Reply 60 of 279, by Scali
wrote:I'm not a game programmer, so I'm not really aware of how guys like Tim Sweeney are evolving their approach with increasingly parallel hardware, but I am familiar with numerical programming on dozens or hundreds of cores. In general I can say that parallel programming is not straightforward or cheap and any opportunity to use knowledge of the target platform to simplify the task of adapting software to a multi core environment will be embraced by developers, especially if doing so (assuming small core counts) has little no downside in the economic lifetime of your product.
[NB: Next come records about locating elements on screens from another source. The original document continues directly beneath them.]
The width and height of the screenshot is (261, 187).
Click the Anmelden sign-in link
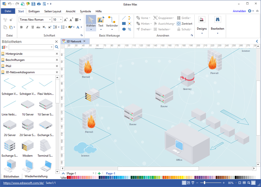pos(239,11)
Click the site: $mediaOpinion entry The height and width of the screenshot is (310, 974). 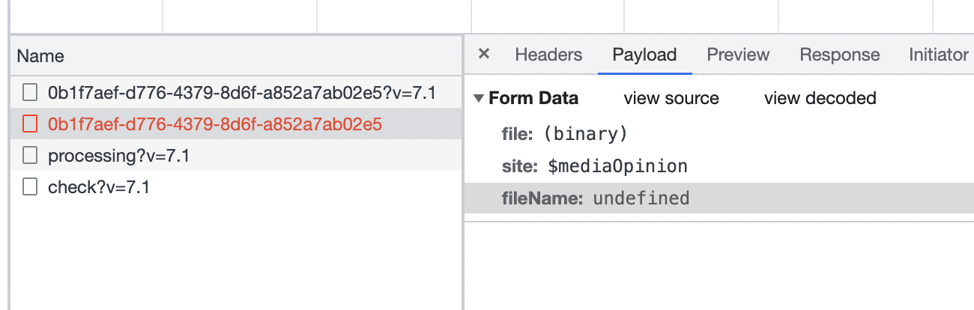click(594, 166)
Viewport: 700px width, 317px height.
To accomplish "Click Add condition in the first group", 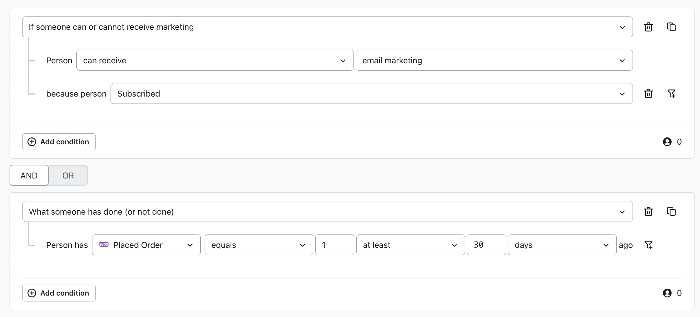I will [x=59, y=142].
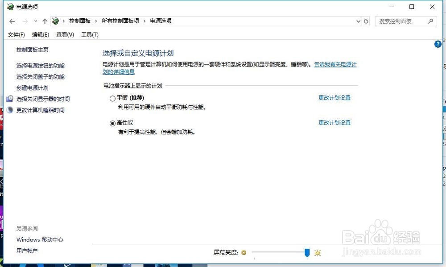446x267 pixels.
Task: Click the search magnifier icon
Action: [429, 21]
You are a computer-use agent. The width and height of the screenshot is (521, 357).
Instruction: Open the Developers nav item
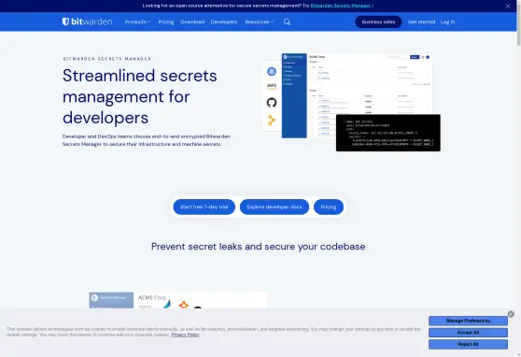pyautogui.click(x=224, y=21)
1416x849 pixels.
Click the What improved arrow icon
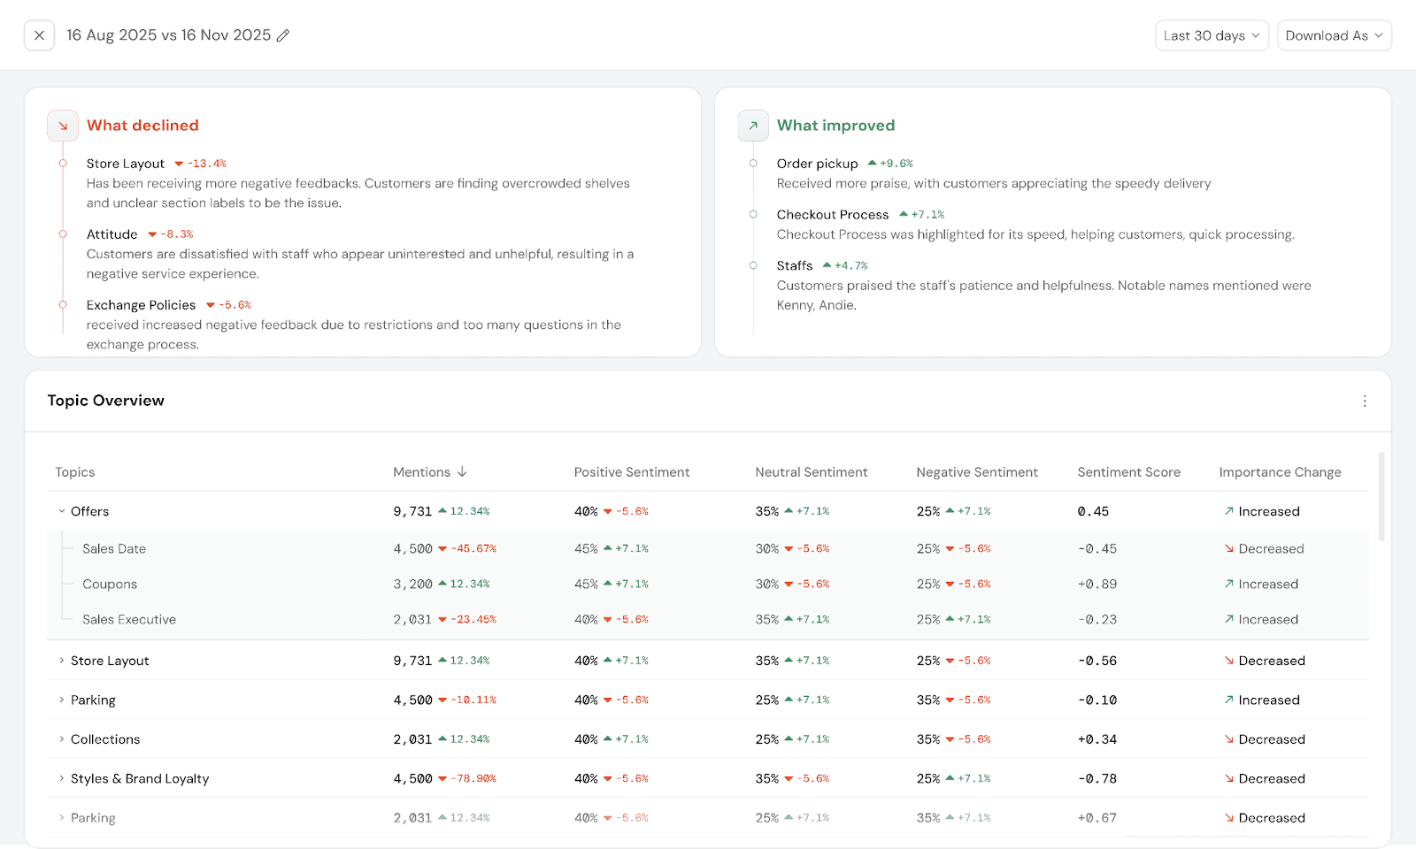click(x=753, y=126)
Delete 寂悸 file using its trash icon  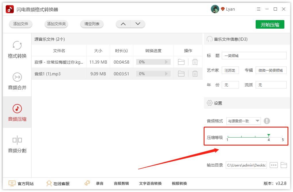[x=195, y=62]
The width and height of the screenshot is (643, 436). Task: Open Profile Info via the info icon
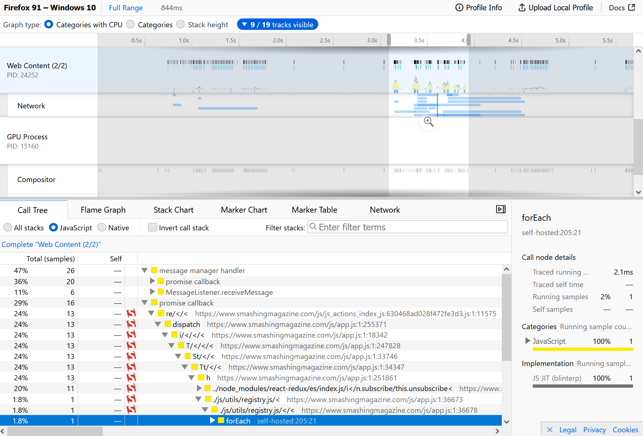(459, 7)
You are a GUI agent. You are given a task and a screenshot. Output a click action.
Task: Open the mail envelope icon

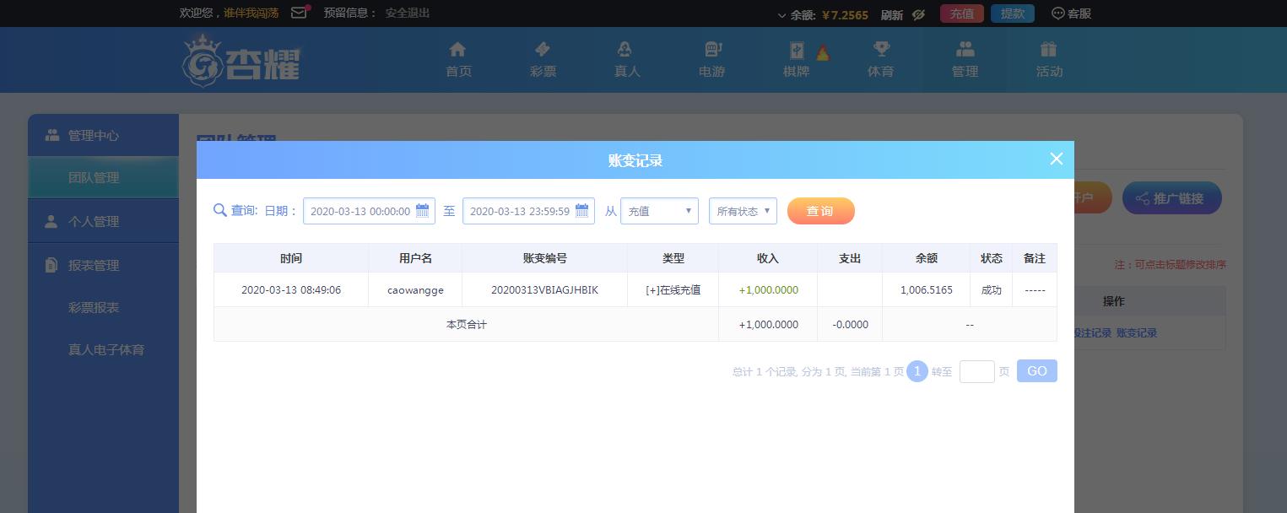click(x=299, y=13)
The most versatile approach to multiprocess computing is to partition the problem in a fine grained fashion amongst your processors, but this is very expensive in terms of engineering. Instead, if your network code, audio code, or some other subsystem does not lend itself to parallelism, you don't achieve worthwhile gains by partitioning, or it's not worth the cost in developer time, it can be spun off on a thread in coarse fashion for the scheduler to load balance. On a processor with a few cores, large elements such as graphics remain unitary within their respective threads, but have a core fully dedicated to their execution. Housekeeping threads and the OS share what's left.
This is useful for small core counts as it allows the resources available to be utilized while avoiding the significant cost of completely re-engineering the game engine potentially down to it's inner loops. The approach runs out of steam with large core counts due to the limited number of application elements to be spun off and the significant difference in compute time required for the different threads (compare network code vs scene setup and render).
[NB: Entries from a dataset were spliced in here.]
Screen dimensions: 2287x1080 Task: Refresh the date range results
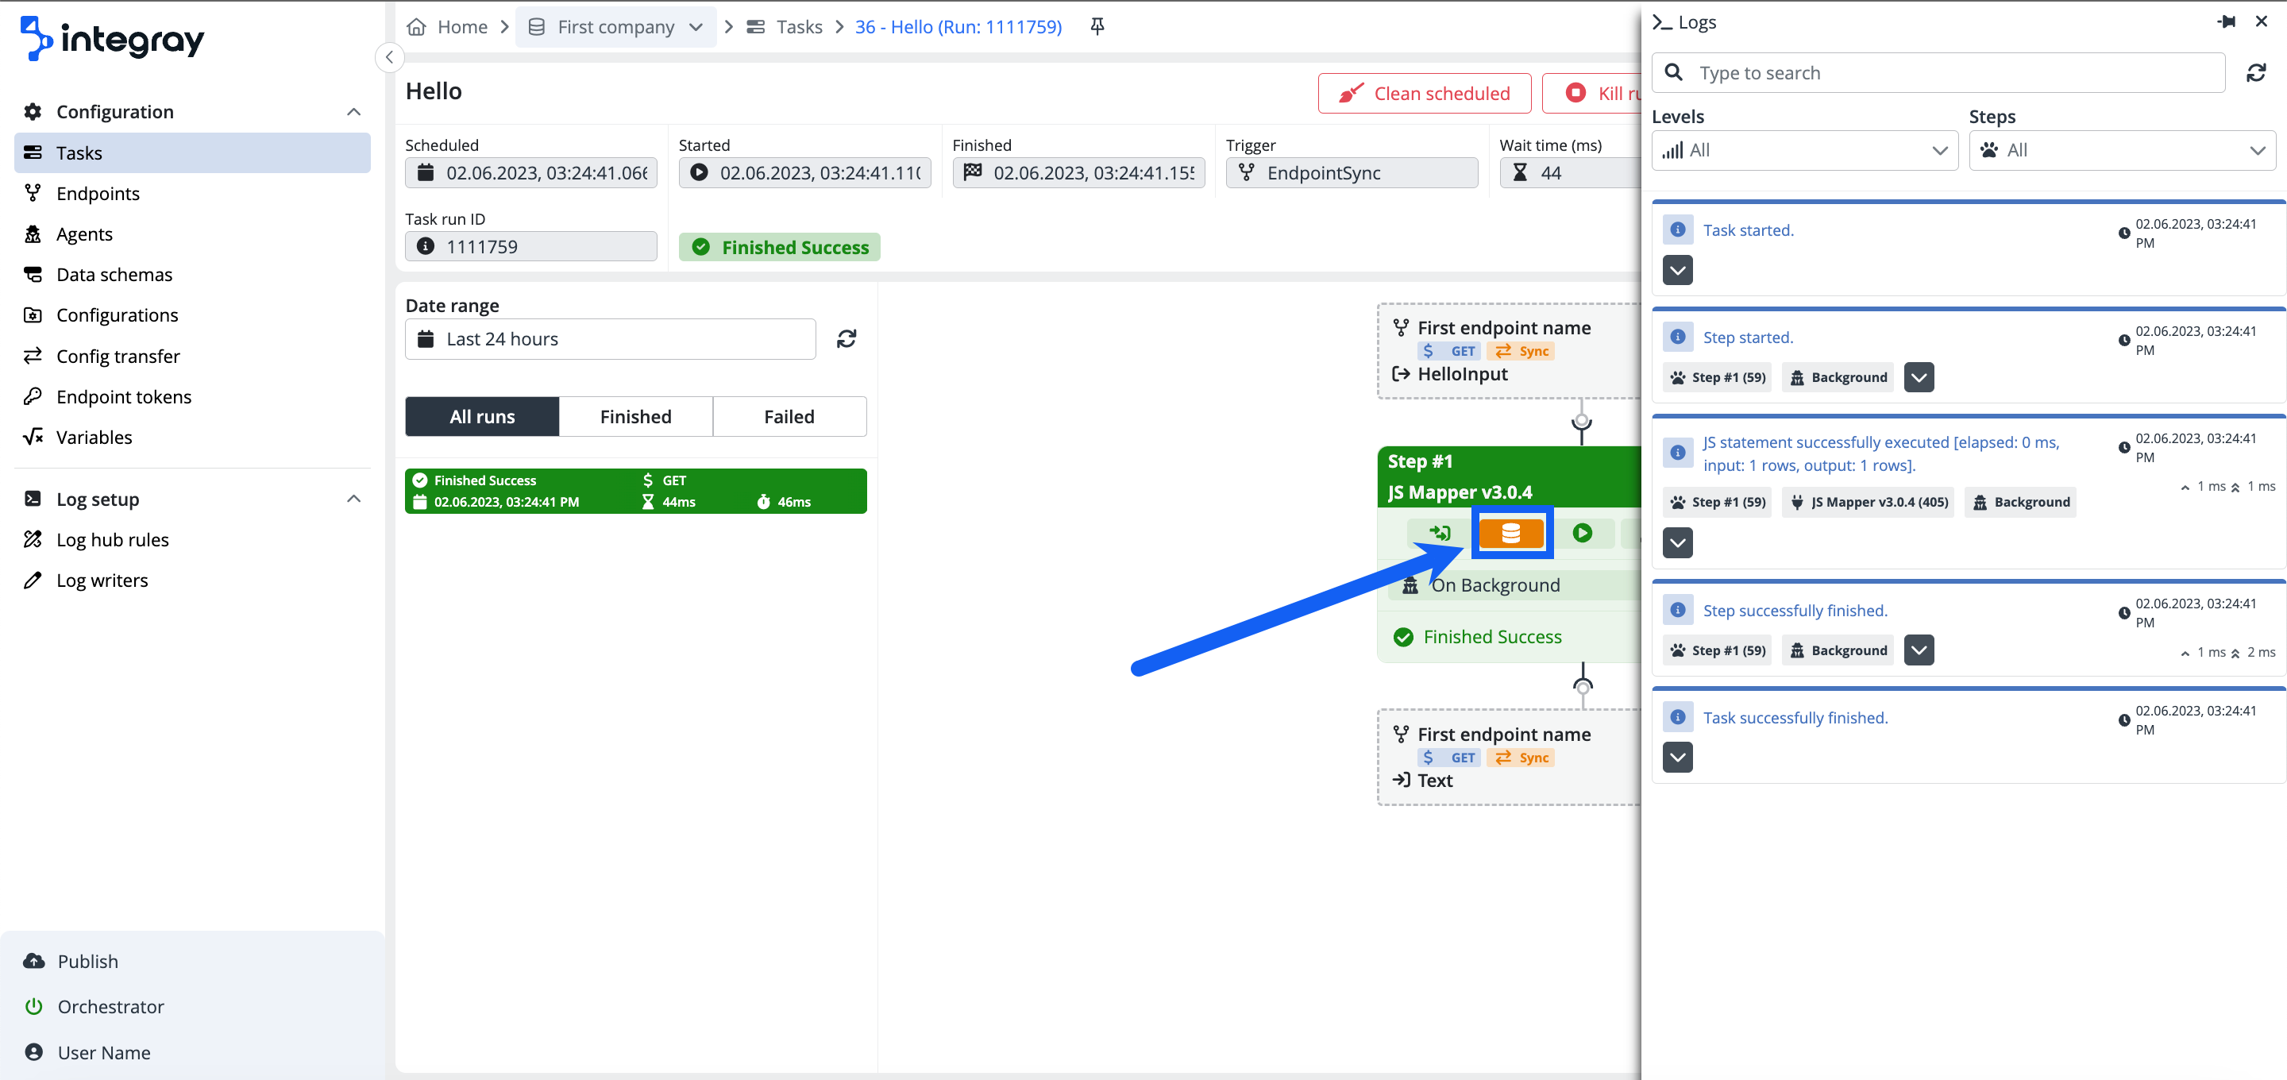847,338
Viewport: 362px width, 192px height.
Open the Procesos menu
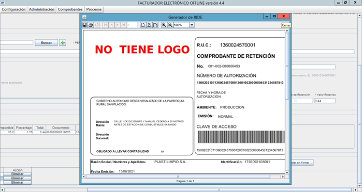tap(94, 9)
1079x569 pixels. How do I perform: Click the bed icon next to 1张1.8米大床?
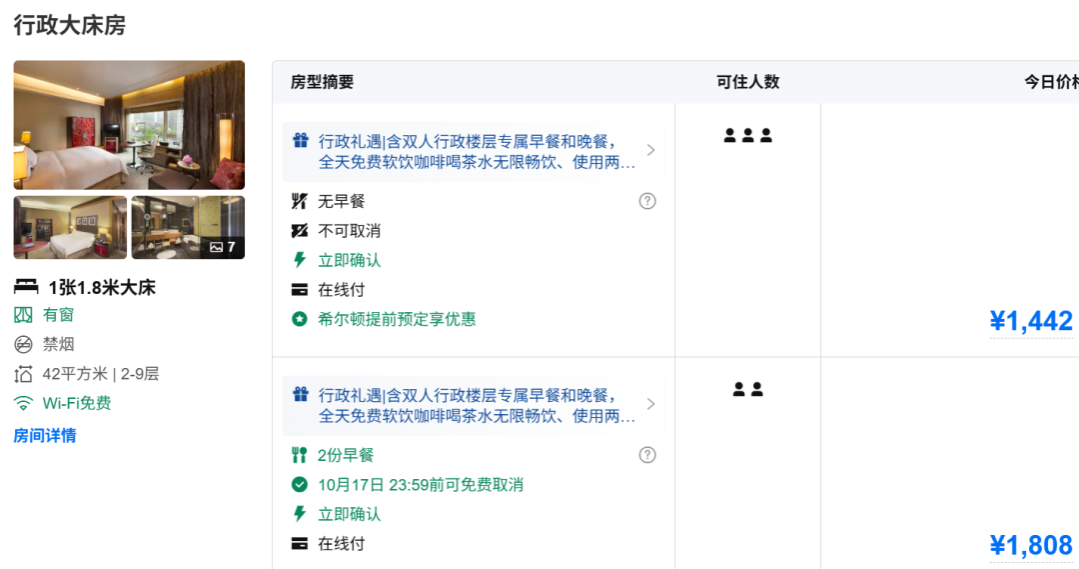coord(25,287)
Well, my point is that all the 'low hanging fruit' of splitting up tasks in multiple threads at a coarse level has been done about a decade ago. Since then they have been working on optimizing the computationally intensive tasks such as physics with parallelism.
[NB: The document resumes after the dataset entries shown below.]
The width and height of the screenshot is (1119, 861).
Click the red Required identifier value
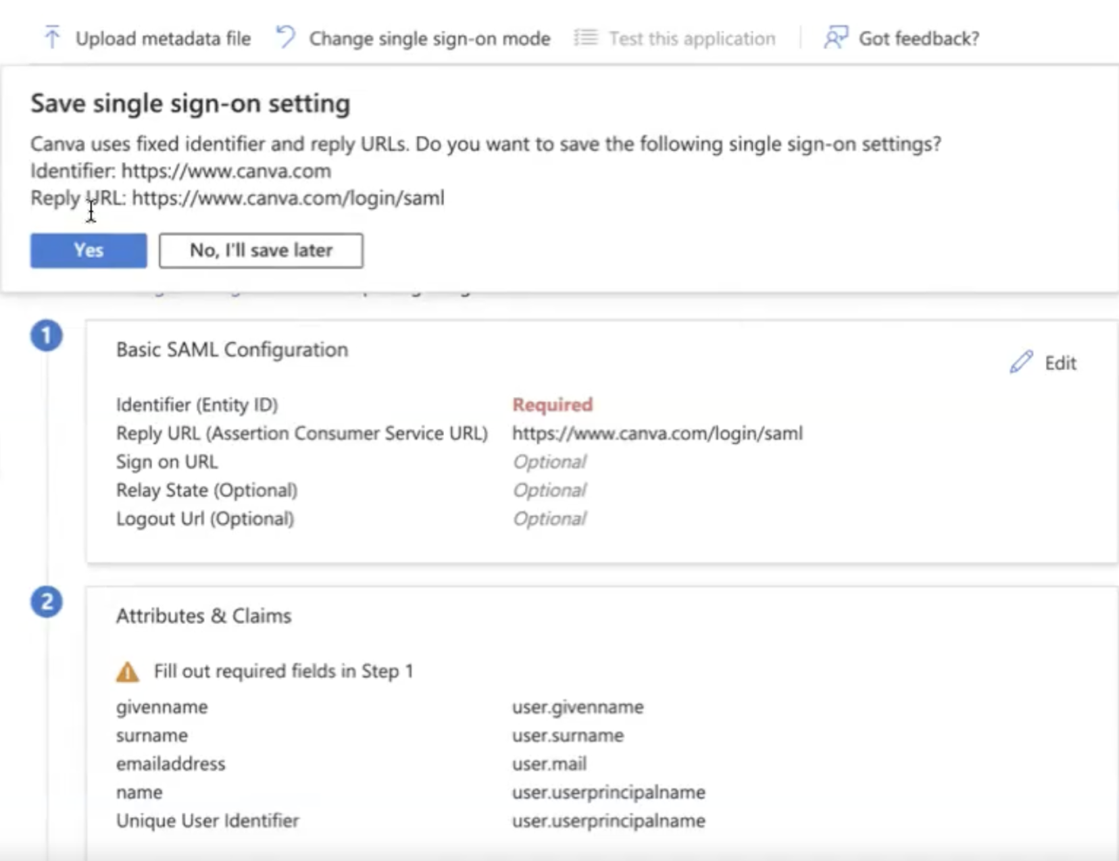552,405
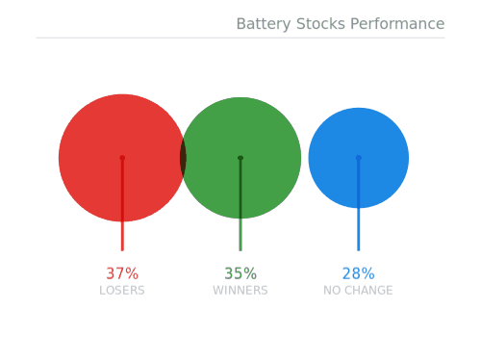Click the dark overlap between red and green bubbles
The width and height of the screenshot is (481, 361).
tap(183, 158)
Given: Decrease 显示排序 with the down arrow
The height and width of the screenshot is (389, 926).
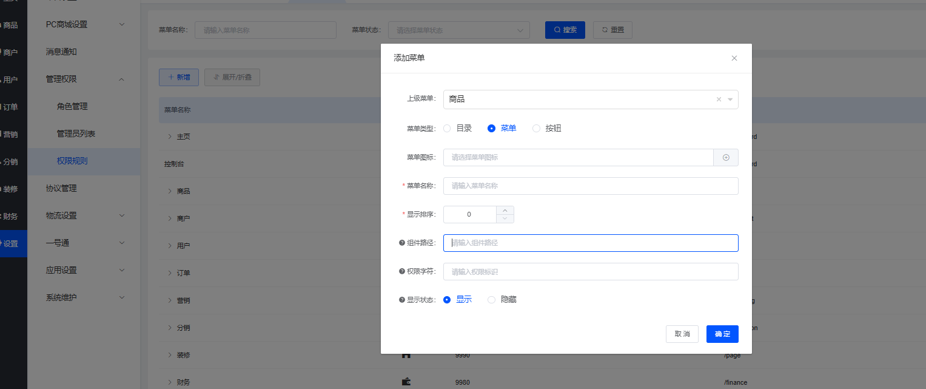Looking at the screenshot, I should coord(505,218).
Don't forget, the most parallel task in a game is the rendering (known as an 'embarrassingly parallel' problem), and that was already tackled with specially optimized hardware before multi-core CPUs were even available in the mainstream.
People tend to talk like there's a lot of performance still on the table, and if those lazy developers would just start writing multithreaded code, you know, that silver bullet, we'd get incredible performance boosts. It's nothing like that.